Data were independently extracted by two reviewers (Y‐HL and K‐SC) using a standardised form. The extracted information included publication type and year, design, demographics of participants, intervention and control, and type of outcomes measured. The cognitive levels of learning outcomes measured were categorised according to the Kirkpatrick model43 and Bloom's taxonomy.45 Given that multiple effect measures are usually reported in educational research,46, 47, 48, 49 several methods have been proposed to manage multiple effect measures in meta‐analysis.50 In this work, we pooled data separately based on the type of effect measure. When several similar effect measures were reported in the same study, we selected the one that best represented the particular type of outcome required for the meta‐analysis.50 Data pooling was undertaken by combining the standardised mean difference (SMD) using a random‐effects model.51 If a study reported several datasets for the same type of effect measure, the averaged mean and pooled variance was used for data pooling.52 For studies that did not report standard deviations (SDs) for their estimates, or had other missing data, we contacted the author by e‐mail first. If no response from authors was forthcoming, we synthesised the SD from the CIs or exact p‐values, interquartile ranges and minimum–maximum by the principle of estimation method as previously reported.53, 54, 55 We eliminated studies from data pooling if the required information for meta‐analysis (such as participant number, mean and SD) could not be obtained.
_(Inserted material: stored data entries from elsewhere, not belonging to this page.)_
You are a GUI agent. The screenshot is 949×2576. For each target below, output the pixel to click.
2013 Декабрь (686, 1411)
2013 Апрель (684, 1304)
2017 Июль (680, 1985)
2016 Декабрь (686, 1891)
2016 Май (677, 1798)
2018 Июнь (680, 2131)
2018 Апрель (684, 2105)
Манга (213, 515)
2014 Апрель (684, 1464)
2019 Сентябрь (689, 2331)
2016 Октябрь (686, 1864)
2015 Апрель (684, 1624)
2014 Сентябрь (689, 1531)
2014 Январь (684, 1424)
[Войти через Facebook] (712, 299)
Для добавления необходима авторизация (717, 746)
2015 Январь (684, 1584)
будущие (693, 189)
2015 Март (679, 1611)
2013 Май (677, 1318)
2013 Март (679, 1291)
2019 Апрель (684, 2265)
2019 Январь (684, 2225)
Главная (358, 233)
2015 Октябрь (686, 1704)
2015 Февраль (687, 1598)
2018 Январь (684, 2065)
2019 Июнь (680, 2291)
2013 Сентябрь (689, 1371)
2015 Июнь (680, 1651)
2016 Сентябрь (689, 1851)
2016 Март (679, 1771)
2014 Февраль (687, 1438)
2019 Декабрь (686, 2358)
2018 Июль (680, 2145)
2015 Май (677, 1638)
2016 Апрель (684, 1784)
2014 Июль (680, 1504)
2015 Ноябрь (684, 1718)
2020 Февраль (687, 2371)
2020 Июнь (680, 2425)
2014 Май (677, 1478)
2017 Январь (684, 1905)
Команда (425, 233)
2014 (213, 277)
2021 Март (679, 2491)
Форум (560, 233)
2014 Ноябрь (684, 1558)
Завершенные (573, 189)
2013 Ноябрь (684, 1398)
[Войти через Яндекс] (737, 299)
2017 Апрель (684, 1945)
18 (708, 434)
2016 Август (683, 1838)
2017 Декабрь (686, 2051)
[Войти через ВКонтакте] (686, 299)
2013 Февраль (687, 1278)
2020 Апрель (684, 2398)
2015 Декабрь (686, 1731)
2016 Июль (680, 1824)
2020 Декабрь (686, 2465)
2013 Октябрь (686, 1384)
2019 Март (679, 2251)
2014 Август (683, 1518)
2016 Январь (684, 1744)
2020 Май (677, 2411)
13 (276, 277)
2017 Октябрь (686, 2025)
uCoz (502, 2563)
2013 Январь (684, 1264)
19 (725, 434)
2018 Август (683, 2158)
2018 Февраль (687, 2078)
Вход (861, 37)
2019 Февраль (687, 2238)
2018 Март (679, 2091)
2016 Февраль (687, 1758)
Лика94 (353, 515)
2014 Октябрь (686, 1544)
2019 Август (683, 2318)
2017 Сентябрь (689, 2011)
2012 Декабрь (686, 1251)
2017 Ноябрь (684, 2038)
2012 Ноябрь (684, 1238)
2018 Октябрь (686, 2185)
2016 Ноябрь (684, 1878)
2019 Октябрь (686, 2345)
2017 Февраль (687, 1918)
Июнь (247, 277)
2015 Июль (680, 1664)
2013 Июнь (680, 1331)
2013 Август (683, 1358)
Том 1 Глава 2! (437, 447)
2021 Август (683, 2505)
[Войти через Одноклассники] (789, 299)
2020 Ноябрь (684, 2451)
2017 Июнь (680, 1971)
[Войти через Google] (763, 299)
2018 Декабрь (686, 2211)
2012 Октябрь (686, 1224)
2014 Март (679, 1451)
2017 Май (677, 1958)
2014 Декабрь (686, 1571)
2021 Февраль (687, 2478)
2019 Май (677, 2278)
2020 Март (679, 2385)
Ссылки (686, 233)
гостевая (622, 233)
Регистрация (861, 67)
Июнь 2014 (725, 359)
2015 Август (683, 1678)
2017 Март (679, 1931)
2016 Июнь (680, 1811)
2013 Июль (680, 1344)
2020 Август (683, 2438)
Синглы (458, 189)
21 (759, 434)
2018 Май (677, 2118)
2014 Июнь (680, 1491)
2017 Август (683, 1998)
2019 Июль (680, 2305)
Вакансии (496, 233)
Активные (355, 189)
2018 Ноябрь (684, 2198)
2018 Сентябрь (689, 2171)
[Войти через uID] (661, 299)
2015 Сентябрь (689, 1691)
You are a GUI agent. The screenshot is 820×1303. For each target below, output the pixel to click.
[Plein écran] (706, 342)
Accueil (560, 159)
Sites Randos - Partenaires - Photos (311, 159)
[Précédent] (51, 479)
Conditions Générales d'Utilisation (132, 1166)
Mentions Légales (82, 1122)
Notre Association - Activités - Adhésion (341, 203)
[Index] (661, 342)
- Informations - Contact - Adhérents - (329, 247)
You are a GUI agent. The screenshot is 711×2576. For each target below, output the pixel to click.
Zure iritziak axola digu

Heterogeneity of effect sizes across studies was evaluated using the Q‐statistic and quantified by I‐squared values.56 Subgroup analyses were performed to explore the impacts of different contexts on the outcome measures. Cumulative analyses and meta‐regression were undertaken to examine the relationship between publication year or sample size and effect size. Publication bias was evaluated through visual inspection of funnel plots and Egger's regression test. Meta‐analyses were carried out using stata 11.2 software (StataCorp LP, College Station, TX, USA).

Results

Study search and selection

The process is summarised in a PRISMA42 flow diagram (Fig. 1). The electronic search resulted in 1682 potentially relevant citations. An additional 24 studies were added through another source. These 1706 retrieved records were pooled into a single database in EndNote (Clarivate Analytics, Philadelphia, PA, USA). After removing 428 duplicates, 1278 citations were subject to title and abstract screening and 114 studies were subject to a full‐text review. Finally, 46 studies with a total of 9026 participants were included. The characteristics of these studies are summarised in Table S1.

Figure 1

PRISMA flow chart of the study selection process

Scope of the included studies

Of the 46 included studies, 36 were journal articles, nine were conference abstracts and one was a thesis (Table S1). In terms of design, they included four RCTs, 19 quasi‐experimental studies and 23 cohort studies. Thirty‐seven studies originated from the USA and nine from other countries. There were 32 health science and 14 non‐health science education studies. Among the 32 health science education studies, 14 involved medical education, nine pharmacy education, three nursing education and six were from other health science education disciplines.

Outcomes measured

Multiple effect measures were reported. We classified the effect measures into three categories: examination scores (n = 41); course grades (n = 9); and objective structured clinical examinations (OSCEs) (n = 2). The examination scores were the results of MCQ tests (n = 20) and written examinations or essays (n = 3), a combination of different formats (n = 5) or were unclear (n = 13). Of the 41 studies reporting examination scores, seven were before–after studies and provided pre–post score changes. All examination score outcomes evaluated knowledge change according to Kirkpatrick's level 2 measurement (learning).43 The level of cognitive learning evaluated in these tests comprised only lower cognitive levels in one study, ranging from low to high (levels 1–6 in Bloom's taxonomy45) in 16 studies and were not described in 24 studies. Multiple assessments, such as homework assessments, attendance rates, quizzes, presentations, and mid‐term and final examination scores, were combined for the calculation of a grade score. The formula for the course grade calculation differed between studies.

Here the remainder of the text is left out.